At the time Pogba first returned to United from Juventus they were said to believe that their chief selling point to him was “a stable environment, a serial trophy-getter [Jose Mourinho] as their manager and a newly assembled side that will begin the season as genuine candidates for the Premier League title.” Aaah well, nevertheless.
Across six years Pogba’s United managers have been: a serial bridge arsonist who still wins trophies, the man who got Cardiff relegated from the Premier League, Michael Carrick (I’ve not got much cutting to say about him, he seems a good guy and that 67 percent win ratio speaks for itself) and an interim boss they hired to be a consultant who will depart having done zero days of consulting. Passing Erik ten Hag like ships in the night bumps Pogba’s managers up to five, a neat summation of how this has been anything but a stable environment.
Of the players to start more than 10 league games in his first season back at Old Trafford only David de Gea and (perhaps) Marcus Rashford will still be there next season. No matter the false dawns in 2020-21 or the second place that was nearer to sixth in 2017, United were never genuine title contenders. There were precious few facets to life in Manchester that remained the same, only turbulence. Well, turbulence and ownership paying itself dividends.
Even on the pitch, Pogba, whose nine separate injuries since the start of 2019-20 ought to offer cause for concern among prospective buyers, never had a defined role for long. Given a run of games in any one spot, even the left flank, and he would trend towards excellence, but his versatility was no less a curse than a blessing. One need only see how he thrives for France with a defined role alongside N’Golo Kante, to see the benefits of stability, yet the cast of characters around him was constantly in flux, never bringing a more defensive minded player he could anchor midfield with.
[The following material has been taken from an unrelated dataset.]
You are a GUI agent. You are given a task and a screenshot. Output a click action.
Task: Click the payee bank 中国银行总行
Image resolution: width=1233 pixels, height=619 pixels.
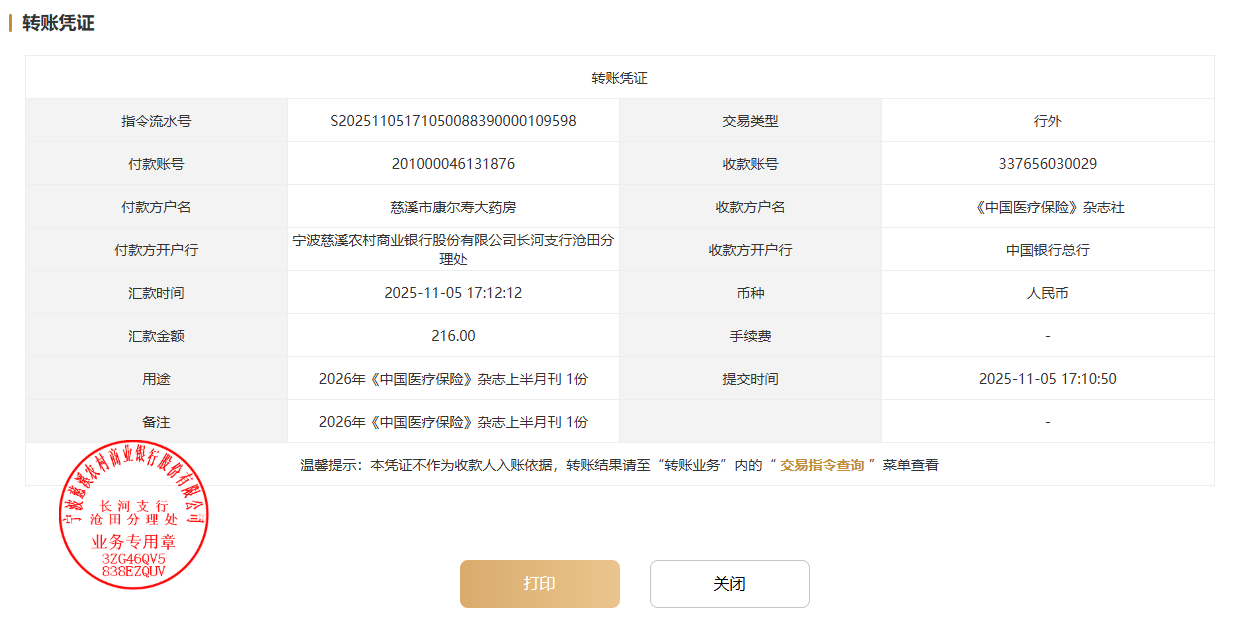pyautogui.click(x=1047, y=250)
To that, Graeme Souness might say, the very best can adapt. De Bruyne, for instance, has had seasons as a right winger, a false nine and a free eight but he has rarely failed to excel. But City have surrounded their Belgian with excellence. United keep throwing money at the middle of the pitch, praying that some of it might stick.
The reality is that when Pogba has played a defined role with club or country he has excelled. One might argue that the very best can excel even in unfavorable climes but it rather misses the point. Why would you not want to design a system that exploits this gaudiest of talents?
Or, why wouldn’t you have, at least. Because, while that might have been true three seasons ago when Pogba was a world champion with several seasons of excellence in the rear view mirror, now the 29 year old looks to be hamstrung by injuries, his output fading almost as swiftly as his desire to put on a Manchester United shirt. Would you want to redesign your midfield to exploit him?
Pogba exits United mired in somewhat of a chicken and egg problem. Until he finds himself in an environment conducive to success it is hard to know exactly how far towards greatness his talents can still get him. But, until he proves that his reservoirs of talent remain, it’s hard to justify creating the environment to exploit them. It’s quite the riddle indeed that Juventus, or whomever else might dangle a giant check, will find themselves in.